Intro of DSL Distplyr & Distionary

Introduction of non-DSL (GPL)

GPL R

The basic R language is classified as a general purpose language instead of a DSL. It has more functionality of a common-known computer language including mathematical operations and variables assignments.

Here are a few typical examples from R.

  • Variable assignments
word <- "Hello, R"
number <- 28
multiply <- number * 2
quotient <- number / 2
logic <- multiply < quotient
  • Loops
for (i in 1:quotient){
  if (i %% 2 == 0){
    cat("Even number", i, "\n")
  }
}
## Even number 2 
## Even number 4 
## Even number 6 
## Even number 8 
## Even number 10 
## Even number 12 
## Even number 14
  • Define functions
is_even <- function(x){
  if (is.numeric(x)){
    return (x %% 2 == 0)
  }
  else{
    cat("Object is not numeric.")
  }
}

is_even(24)
## [1] TRUE
is_even(c(0, 21, 38, 29, 2.5, 4.1))
## [1]  TRUE FALSE  TRUE FALSE FALSE FALSE
is_even("Hello")
## Object is not numeric.

Compared to the basic R language, the DSLs have limited functionality. Most of the DSLs do not have abilities of mathematical computing and rely on the base structures provided by their parent languages, such as the loops.

Introduction of DSL

A Domain-Specific Language (DSL) is a programming language developed for a specific type of problem with a highly concentrated functionality. As a DSL does not have comprehensive functionality as its parent GPL, it can be designed as less complex and more accurate than the General-Purpose Languages (GPL), such as C, Python and Rust.

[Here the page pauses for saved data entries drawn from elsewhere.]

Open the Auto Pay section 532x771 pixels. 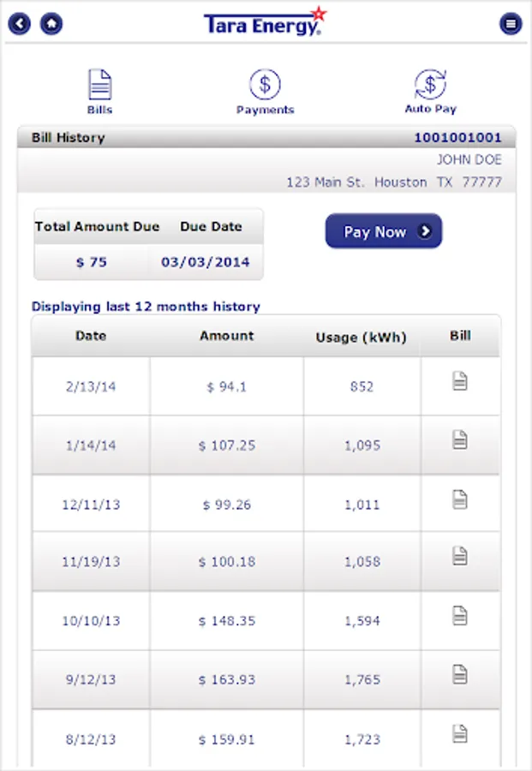[x=431, y=92]
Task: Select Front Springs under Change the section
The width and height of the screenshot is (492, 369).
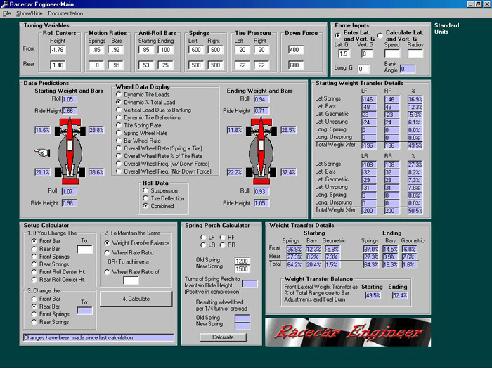Action: coord(34,314)
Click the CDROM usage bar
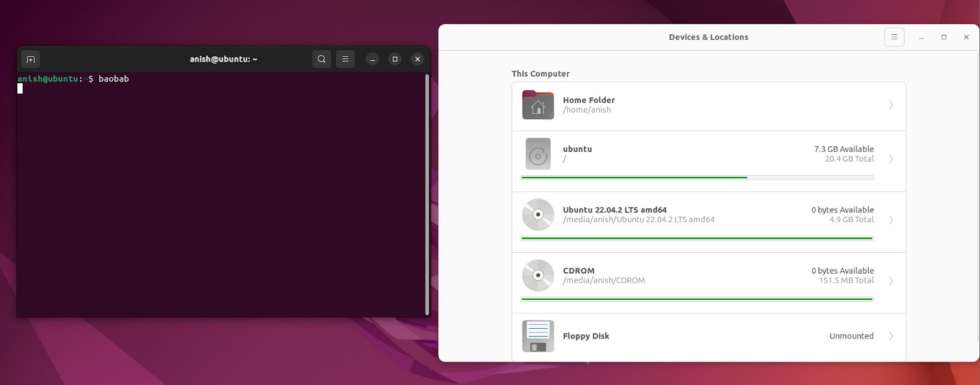 696,299
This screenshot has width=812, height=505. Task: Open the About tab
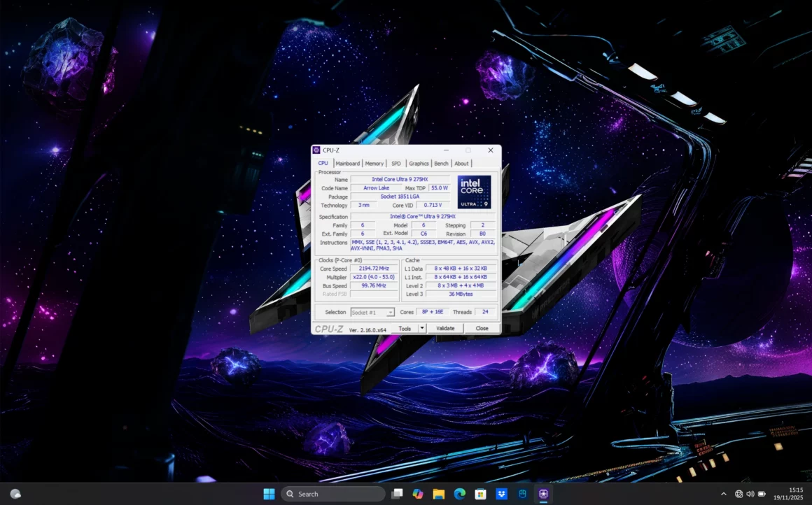[462, 163]
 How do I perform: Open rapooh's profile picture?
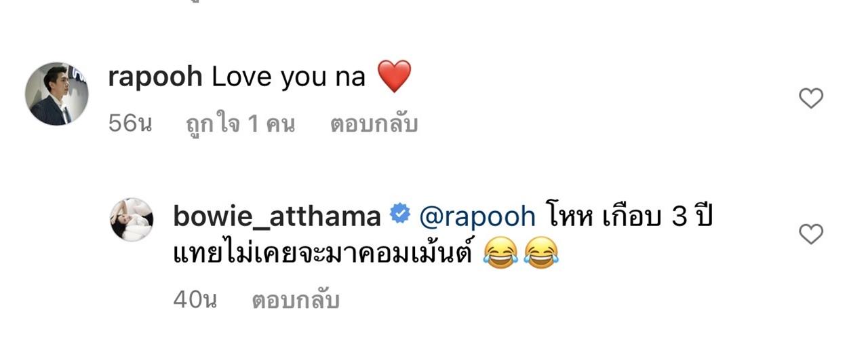pyautogui.click(x=57, y=94)
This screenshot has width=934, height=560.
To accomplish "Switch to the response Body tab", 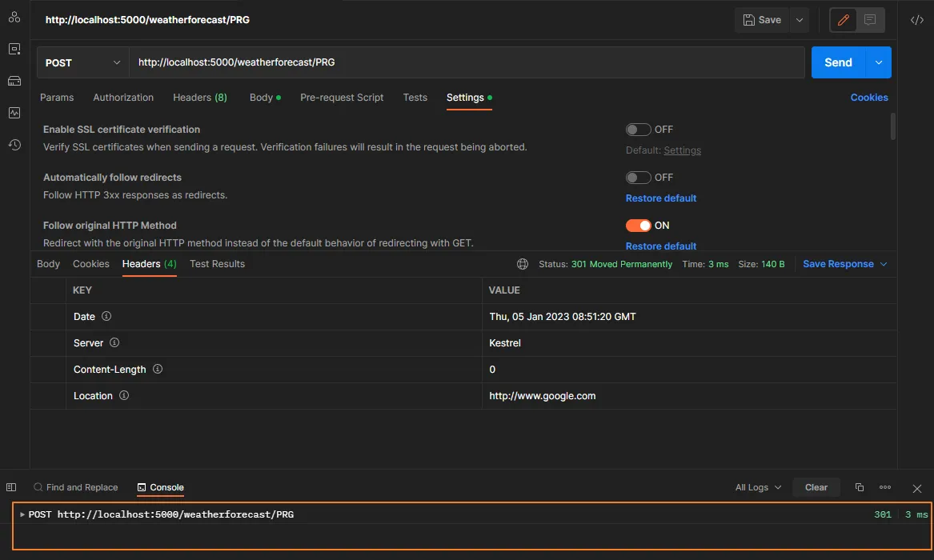I will (48, 263).
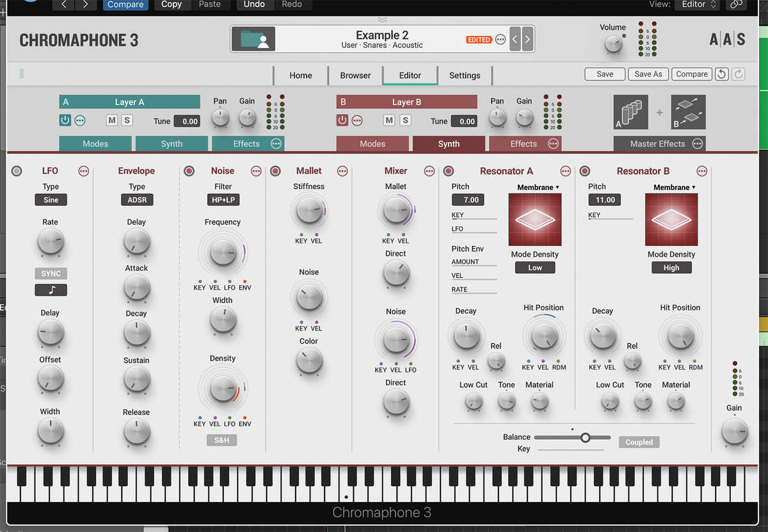Click the Resonator B ellipsis icon
The image size is (768, 532).
pos(701,172)
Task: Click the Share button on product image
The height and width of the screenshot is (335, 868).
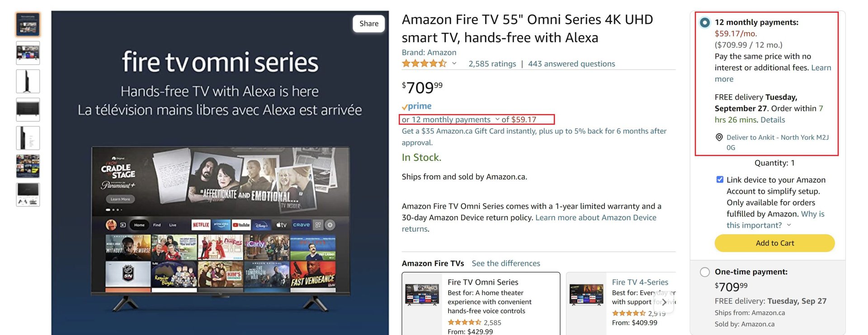Action: coord(369,24)
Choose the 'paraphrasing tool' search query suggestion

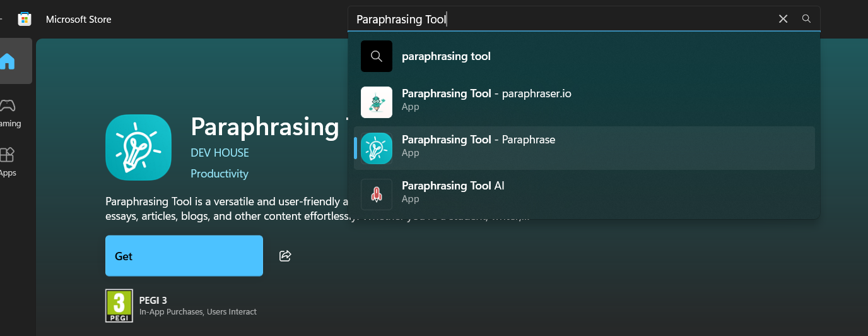(446, 56)
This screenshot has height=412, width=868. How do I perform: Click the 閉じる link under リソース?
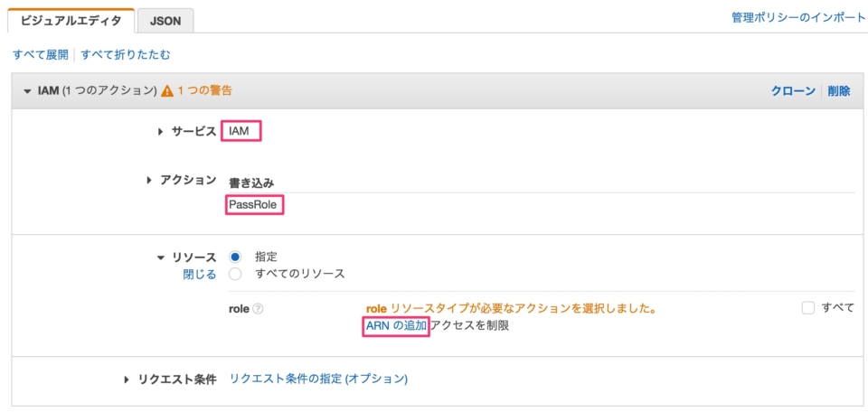tap(199, 275)
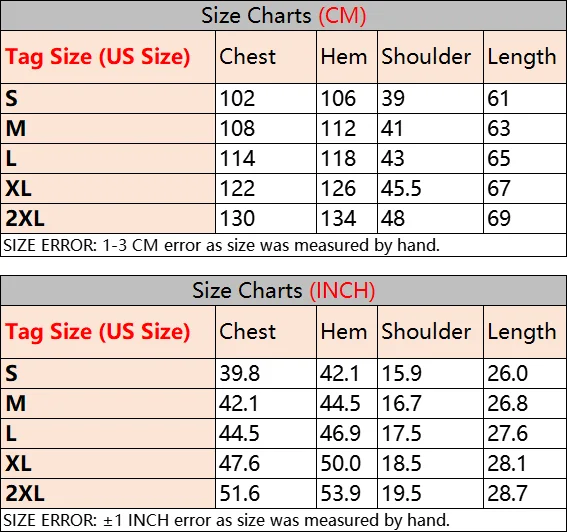
Task: Click the Size Charts (CM) title
Action: click(284, 16)
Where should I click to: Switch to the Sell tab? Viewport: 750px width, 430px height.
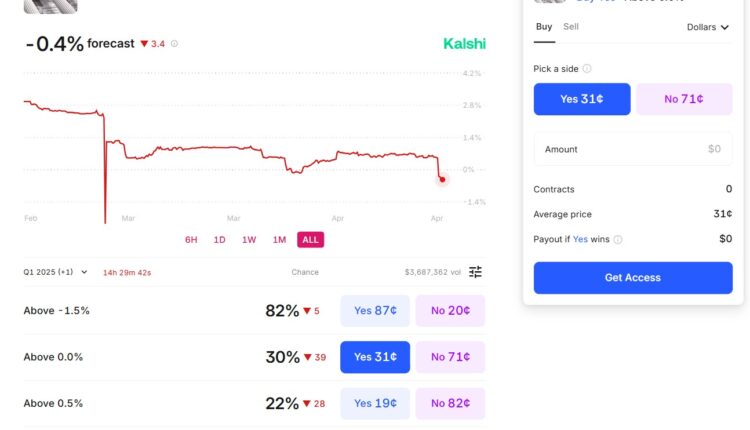571,27
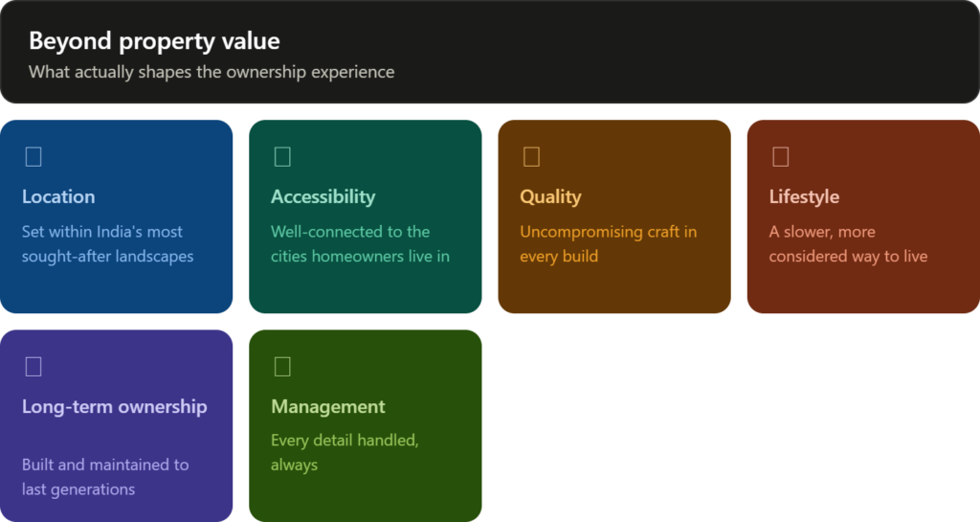Click the icon on the Management card
The width and height of the screenshot is (980, 522).
tap(282, 366)
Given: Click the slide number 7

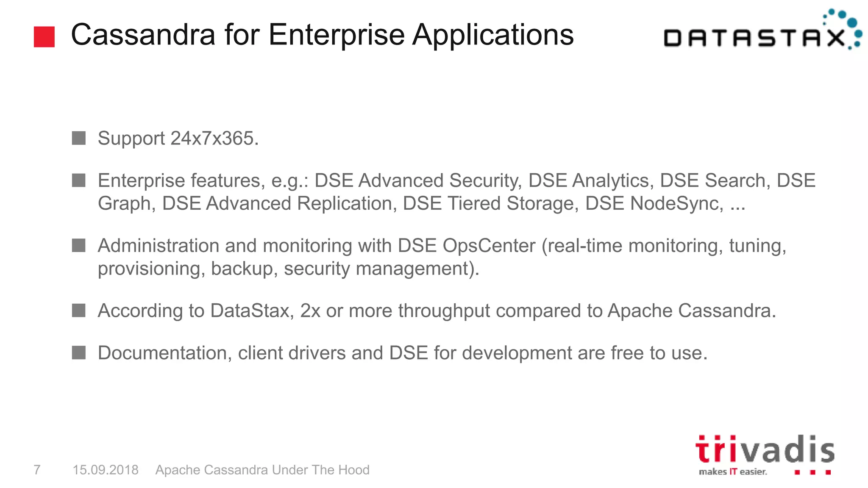Looking at the screenshot, I should tap(37, 470).
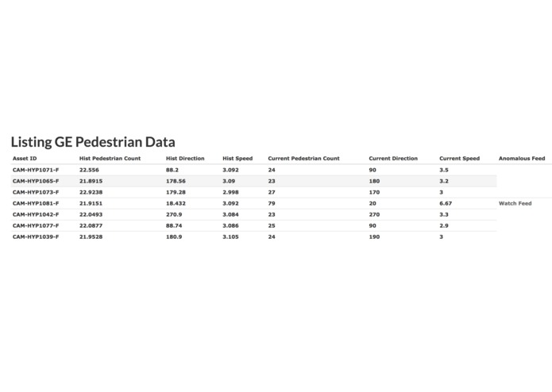Click current pedestrian count value 79
This screenshot has width=552, height=392.
272,203
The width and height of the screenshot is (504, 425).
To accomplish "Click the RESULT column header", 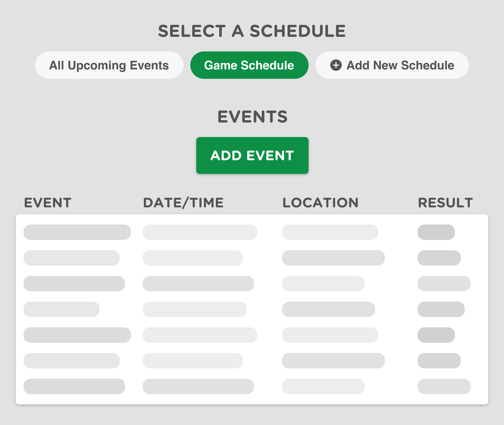I will (444, 203).
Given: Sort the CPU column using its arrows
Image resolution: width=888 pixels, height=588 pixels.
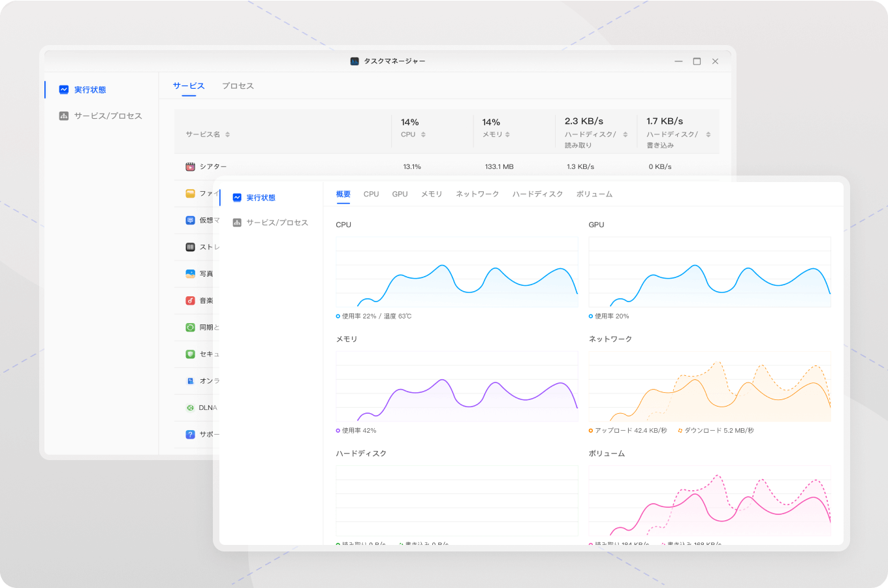Looking at the screenshot, I should tap(423, 134).
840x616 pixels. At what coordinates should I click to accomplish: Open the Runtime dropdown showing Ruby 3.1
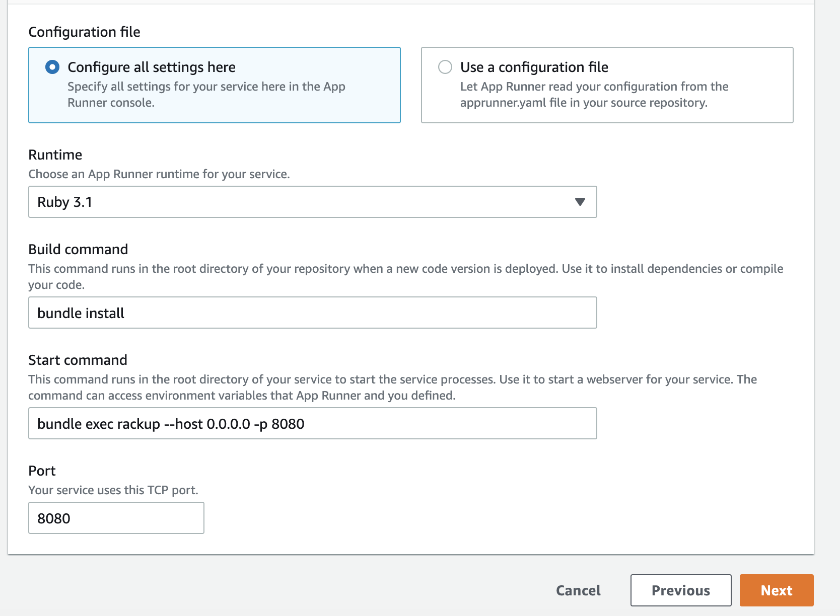tap(313, 202)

Professional people who are not programmers benefit from the straightforwardness and efficient automated functions of a DSL. The readability of DSLs greatly reduce the learning process for non-programmers. DSLs can provide a more literary expression such as the following example using the R Project for Statistical Computing https://www.r-project.org/

# Base-R-style
# df[which(x), ... , drop = FALSE]
# Dplyr-style
# filter(df, x)

Such readability eases the process of finding mistakes in projects compared to debug through the command lines. In 2018, Johann Thor Mogensen Ingibergsso and his team conducted an empirical study of readability of a DSL called ViSaL. The study contains experiments aiming to answer three research questions, including checking the connection between textual descriptions to program fragments, examining the debugging performance by two-way bug-finding test and figuring out the design advantages of ViSaL over C++ in bug-finding. All of these research questions receive quantitative marks and qualitative comments from the participants. Even though both the quantitative and qualitative results are not evident enough to address the readability advantages of ViSaL (DSL) over C++ (GPL), there are still certain improvements observed during the experiments while the targeted DSL is introduced as a completely unknown language versus C++. Ingibergsson et al. (2018)

Applications and Examples of DSL/GPL

dplyr

  • dplyr is a grammar of data manipulation composed of a set of verbs. Functions such as mutate(), select(), filter() and group_by() are some of the commonly used ones in dplyr. Beyond these, the pipe structure from magrittr connects the codes/words as a sentence, which are more easily interpratable by a human.

Here is an example for dplyr

We would like to have some filters on the selected data, and then get some grouped statistics.

data <- select(mtcars, c(mpg, hp, cyl))
data <- filter(data, mpg >= 16 & hp >=100)
data <- group_by(data, cyl)
summarise(data, mean(mpg), mean(hp))

What if we use the pipe (from magrittr) structure provided by dplyr?

mtcars %>% 
  select(mpg, hp, cyl) %>%
  filter(mpg >= 16 & hp >= 100) %>%
  group_by(cyl) %>%
  summarise(mean(mpg), mean(hp))

Obviously, according to the pipe structure, the dataset mtcars is the main object to be manipulated in the code chunk. Then the pipe symbol connects the select, filter, group_by and summarise operations sequentially.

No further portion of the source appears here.